United StatesChange Country, Oracle Worldwide Web Sites Communities I am a... I want to...
JDK-4881228 : (so) Selector.select() fails on OP_ACCEPT when the network is unplugged (wxp)

Details
Type:
Bug
Submit Date:
2003-06-19
Status:
Closed
Updated Date:
2012-10-10
Project Name:
JDK
Resolved Date:
2004-02-06
Component:
core-libs
OS:
windows_xp,windows_2000
Sub-Component:
java.nio
CPU:
x86
Priority:
P3
Resolution:
Fixed
Affected Versions:
1.4.2,1.4.2_02,1.4.2_03
Fixed Versions:
1.4.2_05 (05)

Related Reports
Backport:
Duplicate:

Sub Tasks

Description

Name: rmT116609			Date: 06/19/2003


FULL PRODUCT VERSION :
java version "1.4.2-beta"
Java(TM) 2 Runtime Environment, standard Edition (build 1.4.2-beta-b19)
Java HotSpot(TM) Client VM (build 1.4.2-beta-b19, mixed mode)



FULL OS VERSION :
Microsoft Windows XP [Version 5.1.2600]

A DESCRIPTION OF THE PROBLEM :
When a selector is registered with a non-blocking server socket for operation OP_ACCEPT, when windows recognizes that the network cable is unplugged, the method int Selector.select() will not block and return 0.  The SelectedKey set will be empty.  This continues even when the network cable is plugged in again.

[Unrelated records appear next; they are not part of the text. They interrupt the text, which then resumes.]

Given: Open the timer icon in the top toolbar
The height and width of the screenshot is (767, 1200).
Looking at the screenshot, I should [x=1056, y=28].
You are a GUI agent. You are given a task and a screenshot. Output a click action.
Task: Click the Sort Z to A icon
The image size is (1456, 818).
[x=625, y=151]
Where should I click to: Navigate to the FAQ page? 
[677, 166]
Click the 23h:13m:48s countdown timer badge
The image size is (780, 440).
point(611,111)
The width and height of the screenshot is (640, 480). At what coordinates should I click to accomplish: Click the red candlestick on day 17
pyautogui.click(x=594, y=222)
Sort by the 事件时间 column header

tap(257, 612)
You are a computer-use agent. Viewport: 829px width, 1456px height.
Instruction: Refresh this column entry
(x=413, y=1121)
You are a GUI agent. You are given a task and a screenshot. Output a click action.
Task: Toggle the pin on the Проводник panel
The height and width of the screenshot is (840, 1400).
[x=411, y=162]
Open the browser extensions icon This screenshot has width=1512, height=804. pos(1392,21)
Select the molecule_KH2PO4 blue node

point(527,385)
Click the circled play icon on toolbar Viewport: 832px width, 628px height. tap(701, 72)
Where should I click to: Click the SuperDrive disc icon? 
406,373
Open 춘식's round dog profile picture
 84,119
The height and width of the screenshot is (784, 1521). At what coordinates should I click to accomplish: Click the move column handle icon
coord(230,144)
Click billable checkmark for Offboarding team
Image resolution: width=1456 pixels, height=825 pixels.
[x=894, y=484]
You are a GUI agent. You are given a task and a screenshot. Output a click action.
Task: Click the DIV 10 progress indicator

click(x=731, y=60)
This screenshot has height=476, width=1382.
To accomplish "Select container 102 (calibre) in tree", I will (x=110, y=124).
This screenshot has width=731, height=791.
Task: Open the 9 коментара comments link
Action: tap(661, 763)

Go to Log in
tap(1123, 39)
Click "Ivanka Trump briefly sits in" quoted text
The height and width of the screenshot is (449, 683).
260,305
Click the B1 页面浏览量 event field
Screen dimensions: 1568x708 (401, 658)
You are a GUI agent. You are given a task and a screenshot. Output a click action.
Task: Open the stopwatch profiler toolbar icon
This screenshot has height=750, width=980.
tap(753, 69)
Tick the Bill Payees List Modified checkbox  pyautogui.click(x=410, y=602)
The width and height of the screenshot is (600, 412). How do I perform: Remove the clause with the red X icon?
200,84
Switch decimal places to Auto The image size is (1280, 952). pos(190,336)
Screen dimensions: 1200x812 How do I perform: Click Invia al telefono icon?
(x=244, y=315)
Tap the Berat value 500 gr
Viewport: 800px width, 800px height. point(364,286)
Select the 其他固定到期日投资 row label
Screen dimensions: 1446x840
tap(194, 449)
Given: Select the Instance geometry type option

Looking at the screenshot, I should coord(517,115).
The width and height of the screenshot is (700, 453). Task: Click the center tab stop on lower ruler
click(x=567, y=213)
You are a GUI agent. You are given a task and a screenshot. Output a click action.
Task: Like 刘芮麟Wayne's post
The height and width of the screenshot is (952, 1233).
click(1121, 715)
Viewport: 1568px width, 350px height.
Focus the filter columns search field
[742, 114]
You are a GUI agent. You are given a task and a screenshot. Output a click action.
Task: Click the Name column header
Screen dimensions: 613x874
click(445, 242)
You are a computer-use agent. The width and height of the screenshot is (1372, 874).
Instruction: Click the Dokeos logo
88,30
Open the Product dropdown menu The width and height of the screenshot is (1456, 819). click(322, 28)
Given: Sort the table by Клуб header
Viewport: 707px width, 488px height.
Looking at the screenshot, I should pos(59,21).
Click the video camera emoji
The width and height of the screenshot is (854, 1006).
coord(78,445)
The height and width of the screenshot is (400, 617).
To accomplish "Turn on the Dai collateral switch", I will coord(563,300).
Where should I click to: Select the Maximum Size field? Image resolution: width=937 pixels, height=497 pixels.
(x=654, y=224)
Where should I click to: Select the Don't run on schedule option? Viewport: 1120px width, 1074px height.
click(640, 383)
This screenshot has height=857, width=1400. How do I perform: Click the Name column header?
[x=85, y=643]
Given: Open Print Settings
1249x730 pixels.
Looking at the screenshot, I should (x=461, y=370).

This is a problem because according to most examples, Selector.select() is safe to put in an infinite loop.  The abnormal behavior of continuously returning immediately when there are no connections to be accepted causes the loop accepting connections to spin, hogging the CPU.

It seems this is a windows-specific problem.  The Apple JVM for Mac OS X will not spin when the network is unplugged.  Instead, the method Selector.select() remains blocked, as it should acording to the spec.

I tested with apple vm version:
java version "1.4.1_01"
Java(TM) 2 Runtime Environment, Standard Edition (build 1.4.1_01-39)
Java HotSpot(TM) Client VM (build 1.4.1_01-14, mixed mode)


STEPS TO FOLLOW TO REPRODUCE THE PROBLEM :
Run the example code, following directions.  When prompted, unplug the network cable and wait 30 seconds.  Shortly, the program will begin printing thousands of lines of output.  At this point, ctrl-c the program, as it will not exit.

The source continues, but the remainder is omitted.